En este enrarecido clima, con sensación de crisis económica y social, se presenta un Presupuesto de Egresos recortado para 2017; el factor que reactiva a la economía y al desarrollo es la inversión, por sus efectos multiplicadores, pero registra un comportamiento hacia la baja, dado que el índice de la inversión bruta fija muestra una caída de 0.7 por ciento en los últimos dos años, no obstante se observa en la propuesta para 2017 un ajuste de más de 84 mil millones de pesos, lo que limitará la creación de nuevos empleos y reducirá en las empresas su oportunidad de ser más productivas; sobre todo si también se recorta 1.7 por ciento el presupuesto para investigación científica y desarrollo tecnológico, como una disminución de 12.3 por ciento a educación, lo que pondrá en riesgo la existencia de 15 programas prioritarios por la falta de recursos.
Siendo la inversión, la ciencia, la tecnología y la educación los factores estratégicos del crecimiento y del desarrollo, difícilmente el PIB llegará a 3 por ciento para 2017, siendo muy probable que ese crecimiento se ajuste hacia la baja en los primeros meses del próximo año.
A la Sagarpa se le redujo su presupuesto en 29.1 por ciento, impactando negativamente el apoyo a pequeños productores en un 46.7 por ciento; si a eso le agregamos que fiscalmente no se apoya a las pequeñas empresas, a pesar de que la estructura productiva nacional son pequeños productores los cuales generan más de 70 por ciento del empleo, en tal virtud, no podrán desarrollar sus capacidades tecnológicas ni organizacionales para enfrentarse a las grandes empresas que son las que dominan los mercados y las que más patentan.
Por lo que nuestra economía, si crece, será en los sectores dominados por las grandes empresas, vinculadas a cadenas tecnológicas y de mercado a nivel internacional, empresas que constantemente están innovando, mientras que nuestras Mipymes manufactureras y agrícolas carecen del desarrollo de prácticas empresariales innovadoras, por estar desarticuladas de las instituciones educativas y de los centros de investigación.
Si de por sí los medicamentos, aún los genéricos, no dejan de subir de precio, en materia de salud, la disminución para 2017 es por mil 200 millones de pesos, lo que impactará negativamente a 13 programas prioritarios, la atención a infantes y a las personas adultas mayores se verá sensiblemente reducida.

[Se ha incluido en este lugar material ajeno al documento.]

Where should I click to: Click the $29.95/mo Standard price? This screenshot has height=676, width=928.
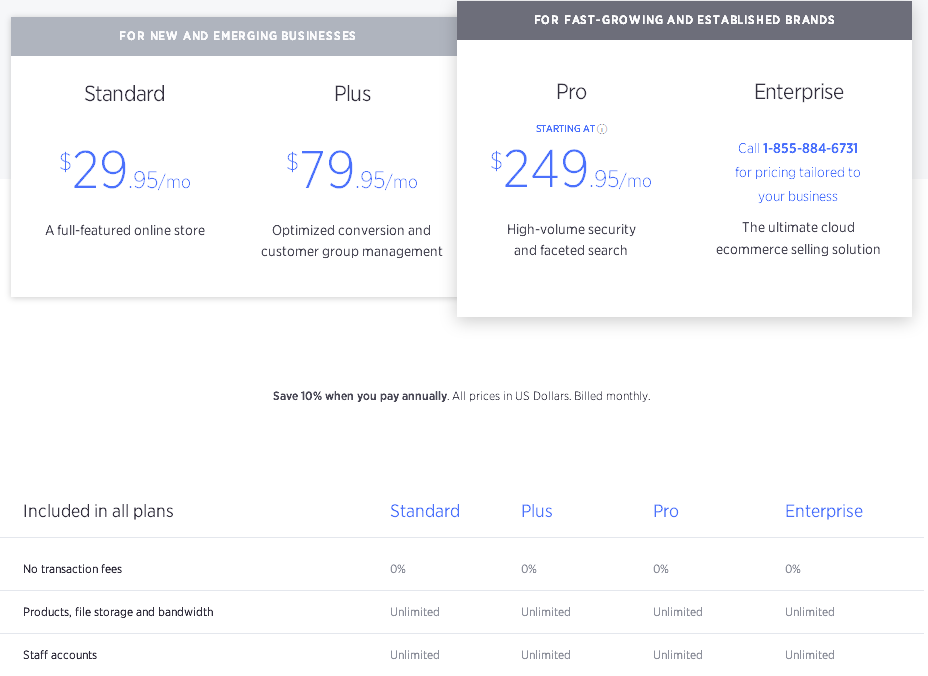point(124,172)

En suma, el Presupuesto de Egresos para 2017, con un ajuste de 239 mil 700 millones de pesos, representa el recorte más alto en lo que va del sexenio, y lo que nos falta. Ah, pero eso sí, el propio presidente Peña Nieto incrementó su salario como al poder Legislativo, senadores, diputados y Auditoría Superior de la federación se les incrementó su presupuesto para 2017 en 9.6 por ciento.
Con una deuda que ya llegó al peligroso 52 por ciento del PIB, ¿qué se hizo con esos financiamientos? Con la anunciada liberación del precio de la gasolina en 2017, con un peso devaluado, pudiendo llegar a 20 pesos por dólar; nos presentan un presupuesto recortado, con el propósito de lograr un superávit primario de 0.4 por ciento. Aunque el nuevo secretario de Hacienda Antonio Meade lo llame razonable y de aliento a la economía, solo generará más rezago y pobreza, y por ende, desapego de la sociedad del gobierno, ¿no lo cree usted?